> _LESETEXT_
++++++++++

Klima-Volksentscheid

Volksentscheid für ehrgeizigere Klimaziele gescheitert

| Lesedauer: 6 Minuten
Mitglieder des Bündnisses "Berlin 2030 Klimaneutral" reagierten enttäuscht auf das Ergebnis.

Mitglieder des Bündnisses "Berlin 2030 Klimaneutral" reagierten enttäuscht auf das Ergebnis.

Foto: dpa

Die Befürworter ehrgeizigerer Klimaziele und von Klimaneutralität schon 2030 verfehlten das Quorum. Erste Reaktionen aus der Politik.

Berlin.  Der Volksentscheid für ehrgeizigere Klimaziele in Berlin ist gescheitert. Die nötige Mindestzahl von Ja-Stimmen sei nicht erreicht worden, teilte die Landeswahlleitung am Sonntagabend mit.

Ein Bündnis „Klimaneustart“ wollte mit der Abstimmung eine Änderung des Landes-Energiewendegesetzes erreichen. Konkret sollte sich Berlin verpflichten, bis 2030 und nicht wie bislang vorgesehen bis 2045 klimaneutral zu werden.

Quorum lag bei 608.000 Ja-Stimmen

Nach Auszählung der Stimmen lagen die Befürworter zwar knapp vor den Gegnern einer solchen Gesetzesänderung. Damit wurde indes nur eine Voraussetzung für einen erfolgreichen Volksentscheid erfüllt. Die zweite Voraussetzung, eine Zustimmungsquote (Quorum) von mindestens 25 Prozent aller Wahlberechtigten, wurde indes verfehlt.

442.210 Ja-Stimmen standen laut vorläufigen Endergebnis 423.418 Nein-Stimmen gegenüber. Die Abstimmungsbeteiligung lag bei 35,8 Prozent. 50,9 Prozent der Wähler stimmten mit Ja, 48,7 Prozent mit Nein. Das Quorum für einen erfolgreichen Volksentscheid lag bei etwa 608.000 Ja-Stimmen.

Berlin beim Klima-Volksentscheid in Innen- und Außenbezirke gespalten

Beim Klima-Volksentscheid zeigt sich die Stadt ähnlich gespalten wie bei der Wiederholungswahl vor sechs Wochen: Die Wählerinnen und Wähler in den Innenstadtbezirken stimmten mehrheitlich für strengere Klimaziele, die Menschen in den äußeren Bezirken eher dagegen.

Laut Wahlleitung fand das Anliegen der Initiative „Klimaneustart“ in den sechs Bezirken Mitte, Friedrichshain-Kreuzberg, Charlottenburg-Wilmersdorf, Pankow, Tempelhof-Schöneberg und Neukölln eine Mehrheit. Ohne Mehrheit blieb es hingegen in den sechs Bezirken Spandau, Steglitz-Zehlendorf, Marzahn-Hellersdorf, Treptow-Köpenick, Lichtenberg und Reinickendorf.

Die höchste Zustimmungsquote verzeichnete Friedrichshain-Kreuzberg mit 76,7 Prozent. Den größten Anteil an Nein-Stimmen gab es in Marzahn-Hellersdorf mit 71,4 Prozent.

++++++++++

> _GESPEICHERTE EINTRÄGE_
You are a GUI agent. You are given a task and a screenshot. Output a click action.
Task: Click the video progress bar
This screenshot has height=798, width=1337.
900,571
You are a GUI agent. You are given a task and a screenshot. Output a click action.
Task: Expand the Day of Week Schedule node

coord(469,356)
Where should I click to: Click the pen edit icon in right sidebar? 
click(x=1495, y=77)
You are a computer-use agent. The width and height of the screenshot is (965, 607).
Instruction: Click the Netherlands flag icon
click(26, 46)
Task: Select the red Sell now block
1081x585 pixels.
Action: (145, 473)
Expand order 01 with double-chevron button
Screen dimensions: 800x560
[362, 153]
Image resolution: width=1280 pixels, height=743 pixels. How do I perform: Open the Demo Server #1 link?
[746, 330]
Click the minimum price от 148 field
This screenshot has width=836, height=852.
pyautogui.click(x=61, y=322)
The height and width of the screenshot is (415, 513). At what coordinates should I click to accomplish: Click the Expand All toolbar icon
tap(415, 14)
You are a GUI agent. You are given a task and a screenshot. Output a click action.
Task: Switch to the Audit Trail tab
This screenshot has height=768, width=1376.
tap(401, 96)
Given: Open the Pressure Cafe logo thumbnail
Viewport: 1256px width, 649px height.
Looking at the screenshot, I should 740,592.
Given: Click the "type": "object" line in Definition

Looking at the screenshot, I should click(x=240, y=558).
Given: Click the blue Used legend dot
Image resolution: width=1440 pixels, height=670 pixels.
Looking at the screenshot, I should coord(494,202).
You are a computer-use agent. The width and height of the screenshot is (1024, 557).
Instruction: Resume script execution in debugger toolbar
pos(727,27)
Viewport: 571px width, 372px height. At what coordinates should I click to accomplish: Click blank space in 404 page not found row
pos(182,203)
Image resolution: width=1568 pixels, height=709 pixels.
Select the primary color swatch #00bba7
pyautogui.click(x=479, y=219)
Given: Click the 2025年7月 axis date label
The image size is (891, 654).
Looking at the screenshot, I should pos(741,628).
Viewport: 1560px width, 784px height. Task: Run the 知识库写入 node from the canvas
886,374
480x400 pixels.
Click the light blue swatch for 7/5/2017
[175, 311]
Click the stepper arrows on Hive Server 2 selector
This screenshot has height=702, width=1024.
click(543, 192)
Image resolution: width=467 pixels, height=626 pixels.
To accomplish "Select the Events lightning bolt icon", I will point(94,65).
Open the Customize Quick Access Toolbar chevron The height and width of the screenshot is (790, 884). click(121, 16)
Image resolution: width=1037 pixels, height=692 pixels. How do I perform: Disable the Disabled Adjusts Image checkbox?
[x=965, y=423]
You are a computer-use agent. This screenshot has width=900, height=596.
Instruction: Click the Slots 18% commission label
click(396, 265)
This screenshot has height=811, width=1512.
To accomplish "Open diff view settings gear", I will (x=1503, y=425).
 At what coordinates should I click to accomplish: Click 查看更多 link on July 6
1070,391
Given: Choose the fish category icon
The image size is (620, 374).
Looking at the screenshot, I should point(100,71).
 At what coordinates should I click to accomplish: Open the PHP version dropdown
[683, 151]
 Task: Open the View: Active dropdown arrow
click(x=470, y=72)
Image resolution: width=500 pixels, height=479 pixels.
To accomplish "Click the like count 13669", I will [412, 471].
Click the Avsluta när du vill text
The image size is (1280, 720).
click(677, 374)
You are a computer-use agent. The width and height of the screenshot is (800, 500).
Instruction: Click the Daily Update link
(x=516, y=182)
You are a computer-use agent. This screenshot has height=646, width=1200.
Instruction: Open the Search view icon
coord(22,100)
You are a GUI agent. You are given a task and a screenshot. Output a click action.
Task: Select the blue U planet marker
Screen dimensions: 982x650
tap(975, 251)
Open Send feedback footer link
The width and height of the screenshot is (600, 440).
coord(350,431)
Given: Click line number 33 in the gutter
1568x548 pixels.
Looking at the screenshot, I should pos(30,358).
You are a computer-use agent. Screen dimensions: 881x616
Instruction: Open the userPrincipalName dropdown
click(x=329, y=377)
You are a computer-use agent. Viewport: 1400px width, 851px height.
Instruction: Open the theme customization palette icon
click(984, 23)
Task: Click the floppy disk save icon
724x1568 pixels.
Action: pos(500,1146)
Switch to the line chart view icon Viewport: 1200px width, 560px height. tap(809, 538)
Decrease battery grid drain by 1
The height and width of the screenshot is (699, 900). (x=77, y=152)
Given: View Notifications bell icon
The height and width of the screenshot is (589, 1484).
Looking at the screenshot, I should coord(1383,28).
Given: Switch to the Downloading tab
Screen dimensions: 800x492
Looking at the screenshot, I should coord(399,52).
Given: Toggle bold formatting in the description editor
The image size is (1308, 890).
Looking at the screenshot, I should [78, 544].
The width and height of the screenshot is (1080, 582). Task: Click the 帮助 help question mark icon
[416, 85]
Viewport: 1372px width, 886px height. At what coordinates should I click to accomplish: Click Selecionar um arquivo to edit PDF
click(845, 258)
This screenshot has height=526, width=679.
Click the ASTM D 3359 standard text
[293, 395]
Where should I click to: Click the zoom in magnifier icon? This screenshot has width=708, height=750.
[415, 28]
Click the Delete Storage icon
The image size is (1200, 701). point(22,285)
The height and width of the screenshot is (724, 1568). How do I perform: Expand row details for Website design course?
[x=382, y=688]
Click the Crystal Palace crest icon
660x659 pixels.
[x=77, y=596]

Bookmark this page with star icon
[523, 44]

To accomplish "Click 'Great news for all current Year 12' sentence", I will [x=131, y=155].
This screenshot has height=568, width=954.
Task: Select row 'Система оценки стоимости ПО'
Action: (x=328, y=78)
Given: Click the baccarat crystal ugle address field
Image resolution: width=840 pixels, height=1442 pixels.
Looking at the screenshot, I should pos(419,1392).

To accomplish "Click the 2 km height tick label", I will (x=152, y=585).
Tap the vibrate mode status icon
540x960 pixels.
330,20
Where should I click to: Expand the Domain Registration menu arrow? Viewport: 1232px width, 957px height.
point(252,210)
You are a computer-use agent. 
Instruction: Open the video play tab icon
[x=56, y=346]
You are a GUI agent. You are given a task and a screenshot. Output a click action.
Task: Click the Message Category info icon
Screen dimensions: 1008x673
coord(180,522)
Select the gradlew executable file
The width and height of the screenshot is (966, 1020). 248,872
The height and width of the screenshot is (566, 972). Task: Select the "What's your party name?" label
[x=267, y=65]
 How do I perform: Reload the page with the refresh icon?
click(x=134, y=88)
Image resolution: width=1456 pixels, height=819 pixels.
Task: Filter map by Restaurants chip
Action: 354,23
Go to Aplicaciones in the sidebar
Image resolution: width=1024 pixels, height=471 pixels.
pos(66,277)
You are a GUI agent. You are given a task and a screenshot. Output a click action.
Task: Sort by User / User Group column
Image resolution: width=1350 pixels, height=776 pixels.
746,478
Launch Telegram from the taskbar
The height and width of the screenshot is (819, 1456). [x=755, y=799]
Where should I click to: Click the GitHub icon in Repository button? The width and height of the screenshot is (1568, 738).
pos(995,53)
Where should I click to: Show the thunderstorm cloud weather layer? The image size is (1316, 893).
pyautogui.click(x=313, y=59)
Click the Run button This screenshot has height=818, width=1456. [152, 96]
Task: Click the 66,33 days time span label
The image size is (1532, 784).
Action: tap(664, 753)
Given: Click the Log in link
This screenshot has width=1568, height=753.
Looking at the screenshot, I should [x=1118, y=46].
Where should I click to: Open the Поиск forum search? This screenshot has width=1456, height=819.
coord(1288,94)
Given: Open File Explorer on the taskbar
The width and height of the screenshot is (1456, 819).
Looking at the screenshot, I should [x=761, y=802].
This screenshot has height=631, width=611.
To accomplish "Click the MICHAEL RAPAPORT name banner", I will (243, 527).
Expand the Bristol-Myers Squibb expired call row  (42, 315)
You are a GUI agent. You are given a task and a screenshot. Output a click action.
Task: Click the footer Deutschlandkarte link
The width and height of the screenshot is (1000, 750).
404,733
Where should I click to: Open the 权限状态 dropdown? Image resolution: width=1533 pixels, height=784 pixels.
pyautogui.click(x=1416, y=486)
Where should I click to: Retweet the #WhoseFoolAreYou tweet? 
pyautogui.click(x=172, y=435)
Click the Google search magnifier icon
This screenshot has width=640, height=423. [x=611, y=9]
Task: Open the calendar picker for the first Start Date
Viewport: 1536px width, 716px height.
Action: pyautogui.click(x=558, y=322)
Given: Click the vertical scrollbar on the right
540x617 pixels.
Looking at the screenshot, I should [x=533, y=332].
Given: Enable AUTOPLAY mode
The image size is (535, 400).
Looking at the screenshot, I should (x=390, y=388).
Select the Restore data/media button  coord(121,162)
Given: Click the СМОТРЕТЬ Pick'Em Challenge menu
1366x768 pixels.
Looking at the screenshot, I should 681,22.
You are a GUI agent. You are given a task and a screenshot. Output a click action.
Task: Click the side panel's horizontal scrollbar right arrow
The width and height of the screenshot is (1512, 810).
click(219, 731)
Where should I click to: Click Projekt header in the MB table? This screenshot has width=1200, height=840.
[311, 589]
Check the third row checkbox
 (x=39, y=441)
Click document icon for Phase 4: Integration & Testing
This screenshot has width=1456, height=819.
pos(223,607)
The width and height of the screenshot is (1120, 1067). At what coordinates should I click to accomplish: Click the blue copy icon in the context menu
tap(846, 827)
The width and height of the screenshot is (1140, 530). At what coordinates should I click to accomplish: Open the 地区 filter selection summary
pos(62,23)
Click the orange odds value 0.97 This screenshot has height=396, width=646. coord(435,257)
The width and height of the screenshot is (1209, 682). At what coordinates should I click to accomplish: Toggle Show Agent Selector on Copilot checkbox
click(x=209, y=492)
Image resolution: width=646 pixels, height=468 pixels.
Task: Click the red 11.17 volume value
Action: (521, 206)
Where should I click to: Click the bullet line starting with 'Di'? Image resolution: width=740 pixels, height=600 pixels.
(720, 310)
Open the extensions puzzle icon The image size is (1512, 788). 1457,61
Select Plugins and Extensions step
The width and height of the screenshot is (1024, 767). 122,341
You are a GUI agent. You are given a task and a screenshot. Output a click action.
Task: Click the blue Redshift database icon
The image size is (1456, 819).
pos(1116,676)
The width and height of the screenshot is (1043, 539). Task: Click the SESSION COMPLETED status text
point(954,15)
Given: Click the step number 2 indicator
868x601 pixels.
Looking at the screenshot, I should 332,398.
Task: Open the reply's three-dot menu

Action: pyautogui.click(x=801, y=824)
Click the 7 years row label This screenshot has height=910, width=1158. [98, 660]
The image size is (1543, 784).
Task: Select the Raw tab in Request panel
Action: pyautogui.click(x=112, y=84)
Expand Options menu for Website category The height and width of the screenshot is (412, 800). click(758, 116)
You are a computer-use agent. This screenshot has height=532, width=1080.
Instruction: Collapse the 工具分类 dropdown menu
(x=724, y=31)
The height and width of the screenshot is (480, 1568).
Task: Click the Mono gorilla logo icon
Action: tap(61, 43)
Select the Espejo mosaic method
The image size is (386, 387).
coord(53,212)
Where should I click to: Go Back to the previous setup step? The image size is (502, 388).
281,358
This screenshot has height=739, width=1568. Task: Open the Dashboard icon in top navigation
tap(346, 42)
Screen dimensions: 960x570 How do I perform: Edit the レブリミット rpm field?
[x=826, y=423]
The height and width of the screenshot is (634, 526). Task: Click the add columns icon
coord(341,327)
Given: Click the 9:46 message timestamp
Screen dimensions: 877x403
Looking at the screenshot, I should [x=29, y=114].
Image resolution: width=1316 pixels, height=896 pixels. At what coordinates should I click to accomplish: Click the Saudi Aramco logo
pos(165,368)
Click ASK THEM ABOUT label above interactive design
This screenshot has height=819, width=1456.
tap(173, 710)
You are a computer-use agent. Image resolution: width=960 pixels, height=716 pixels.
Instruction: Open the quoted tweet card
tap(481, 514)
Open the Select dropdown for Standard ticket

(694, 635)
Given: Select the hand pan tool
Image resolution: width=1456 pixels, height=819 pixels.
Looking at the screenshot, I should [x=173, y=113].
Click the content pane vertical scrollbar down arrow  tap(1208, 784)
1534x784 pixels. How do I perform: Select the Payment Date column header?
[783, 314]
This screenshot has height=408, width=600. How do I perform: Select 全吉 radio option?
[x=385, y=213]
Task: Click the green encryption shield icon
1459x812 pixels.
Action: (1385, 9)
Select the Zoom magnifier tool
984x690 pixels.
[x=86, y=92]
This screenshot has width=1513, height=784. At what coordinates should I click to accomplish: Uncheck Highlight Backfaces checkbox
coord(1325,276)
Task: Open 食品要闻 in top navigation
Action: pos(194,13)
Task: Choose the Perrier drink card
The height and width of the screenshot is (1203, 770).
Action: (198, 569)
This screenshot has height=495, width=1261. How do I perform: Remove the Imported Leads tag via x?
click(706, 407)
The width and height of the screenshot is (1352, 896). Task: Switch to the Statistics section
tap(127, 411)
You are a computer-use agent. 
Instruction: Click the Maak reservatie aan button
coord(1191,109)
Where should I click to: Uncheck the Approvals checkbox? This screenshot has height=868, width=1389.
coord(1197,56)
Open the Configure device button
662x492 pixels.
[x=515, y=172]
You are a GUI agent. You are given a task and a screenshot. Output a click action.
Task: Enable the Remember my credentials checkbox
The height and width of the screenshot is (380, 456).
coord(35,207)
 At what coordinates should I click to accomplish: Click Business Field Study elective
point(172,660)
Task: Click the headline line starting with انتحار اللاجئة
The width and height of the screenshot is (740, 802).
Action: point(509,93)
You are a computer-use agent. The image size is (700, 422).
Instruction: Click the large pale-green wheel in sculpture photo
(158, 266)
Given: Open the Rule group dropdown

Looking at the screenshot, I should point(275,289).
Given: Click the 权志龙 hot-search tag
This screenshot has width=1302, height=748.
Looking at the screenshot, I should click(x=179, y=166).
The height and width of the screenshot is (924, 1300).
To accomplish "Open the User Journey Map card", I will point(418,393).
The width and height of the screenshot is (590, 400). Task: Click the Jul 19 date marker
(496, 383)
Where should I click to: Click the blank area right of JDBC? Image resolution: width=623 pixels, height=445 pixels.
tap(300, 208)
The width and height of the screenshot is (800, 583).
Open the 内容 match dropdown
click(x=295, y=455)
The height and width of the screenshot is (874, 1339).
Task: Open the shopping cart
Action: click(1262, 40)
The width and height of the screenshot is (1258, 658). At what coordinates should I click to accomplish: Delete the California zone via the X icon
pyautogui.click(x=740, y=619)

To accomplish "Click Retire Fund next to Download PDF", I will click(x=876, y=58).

++++++++++

> _ARBEITSAUFTRAG_
In welchem Bezirk wurde laut Lesetext die höchste Zustimmungsquote beim Klima-Volksentscheid verzeichnet? Die Auflistung steht in keinem Zusammenhang mit dem Lesetext.

> _VOLLSTÄNDIGE ANTWORT_
In Friedrichshain-Kreuzberg, mit 76,7 Prozent.